Sin embargo, la verdadera sorpresa del receso invernal la dio el mercado brasileño: solo en las primeras tres semanas de julio, la llegada de turistas desde Brasil se disparó un 19.8% respecto a períodos anteriores. La oferta aérea respondió en consecuencia: Aerolíneas Argentinas incrementó en un 7% su capacidad de asientos respecto al 2025, conectando a Bariloche con 92 vuelos semanales directos desde Buenos Aires y a Ushuaia con 46 frecuencias semanales, reforzado además por un fuerte aumento de vuelos directos punto a punto desde el extranjero hacia el interior del país.
"Hubo mayor movimiento turístico que en las vacaciones de invierno de 2025, impulsado por el impacto directo del turismo receptivo y una estrategia consolidada de promociones público-privadas."

La nieve y el paisaje andino volvieron a ser la combinación ganadora de la temporada. San Carlos de Bariloche revalidó su título de meca invernal con un sólido 85% de ocupación sostenida, secundada en Río Negro por Las Grutas, que registró un 70%. En Tierra del Fuego, Ushuaia brilló en las dos primeras semanas con un 84% de ocupación.
Por su parte, Neuquén vivió picos del 80% en sus principales villas invernales, destacándose Villa Pehuenia-Moquehue (80%), Caviahue (75%), y los clásicos San Martín de los Andes y Villa La Angostura (ambos en 70%).
En la región de Cuyo, Mendoza firmó una temporada brillante con un promedio provincial del 74% (superando holgadamente el 65% del año 2025) y movilizando a más de 400.000 turistas que inyectaron más de $194.000 millones a la economía local. Los centros de esquí y parques de nieve de Malargüe deslumbraron con picos del 90%, mientras Potrerillos (85%) y Cacheuta (83%) colmaron su capacidad. En San Juan, el Valle Fértil alcanzó techos del 90%, con Calingasta e Iglesia trepando al 80%.

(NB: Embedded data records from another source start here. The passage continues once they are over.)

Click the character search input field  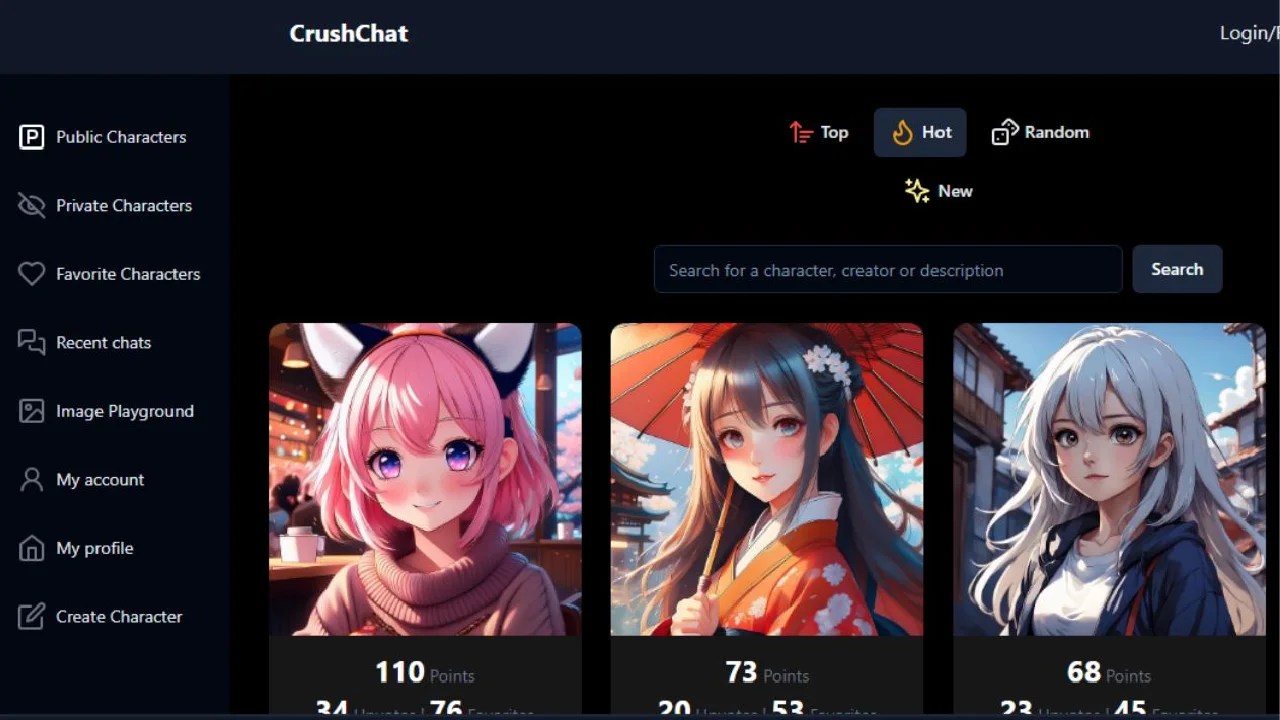[x=888, y=270]
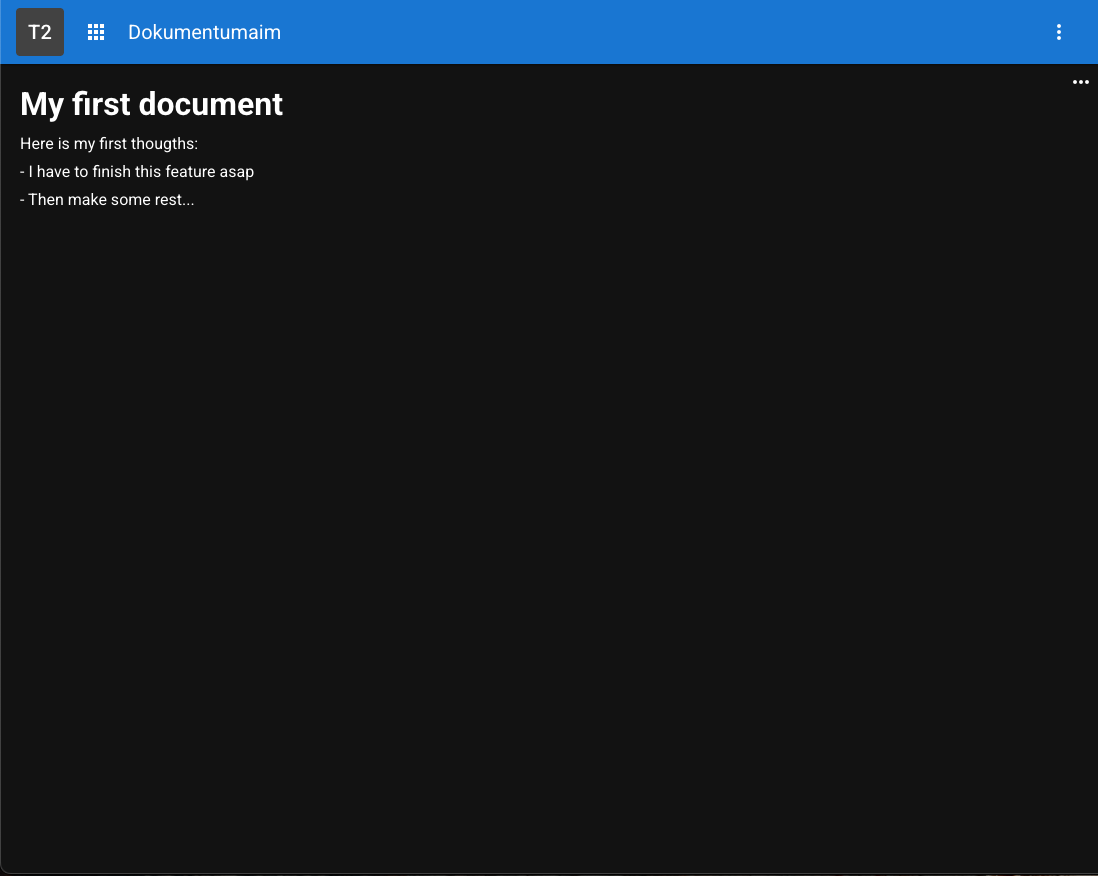The image size is (1098, 876).
Task: Open the kebab menu in the header
Action: click(1059, 32)
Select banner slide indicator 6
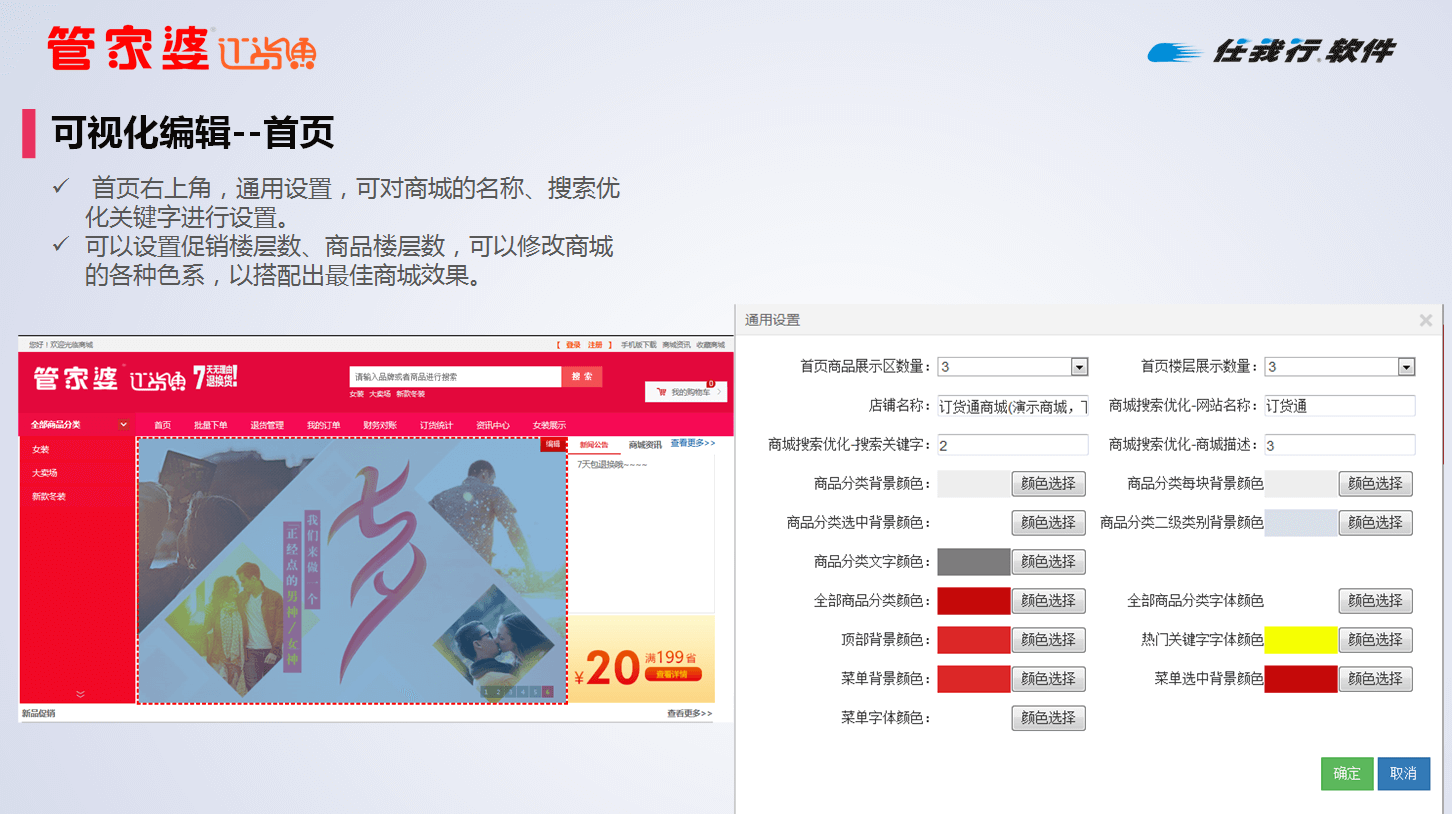This screenshot has width=1452, height=814. (547, 691)
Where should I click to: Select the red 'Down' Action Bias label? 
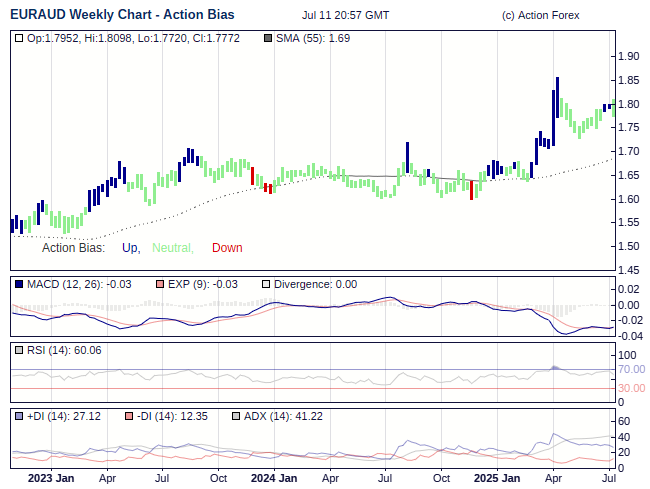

El Norte argentino volvió a ser un motor imponente del turismo estival de invierno. La provincia de Jujuy encabezó el promedio regional con un impresionante 85% de ocupación (superando el 73% del 2025), donde la icónica Quebrada de Humahuaca rozó el lleno total con un 90% promedio.
En Catamarca, la marea turística fue histórica: impulsada por la tradicional Fiesta Nacional e Internacional del Poncho, la capital provincial registró picos del 90% de ocupación y promedió más del 75%, cerrando una de las mejores temporadas de los últimos años. Santiago del Estero y Termas de Río Hondo no se quedaron atrás, reportando ocupación plena (100%) durante las semanas clave del 13 y 20 de julio, con un promedio mensual del 90%.
La Ciudad de Buenos Aires reconfirmó su rol como polo cultural y gastronómico por excelencia: recibió a más de 594.000 turistas durante las cuatro semanas del receso, generando un impacto económico colosal que superó los $275.000 millones de pesos y logrando picos de ocupación del 77%.

En la provincia de Buenos Aires, el comportamiento reflejó el fenómeno de las "escapadas de proximidad": mientras las escapadas rurales y termales como San Pedro (90%) y Tapalqué (82%) hicieron explotar sus plazas, la Costa Atlántica tuvo un comportamiento más moderado y enfocado en los fines de semana, con Mar del Plata en un 45% y Villa Gesell tocando el 40%. Córdoba, en tanto, acumuló 378.000 visitantes en las primeras dos semanas y un impacto económico de $116.000 millones, impulsada por joyas como La Cumbrecita (85-90%) y Villa Carlos Paz (80%).
El invierno 2026 consolidó a Argentina como referente turístico regional, con un repunte sostenido en visitantes, fuerte impacto económico y destinos con ocupación récord. La combinación de nieve, cultura y hospitalidad reafirma al país como un destino competitivo y atractivo para turistas nacionales e internacionales.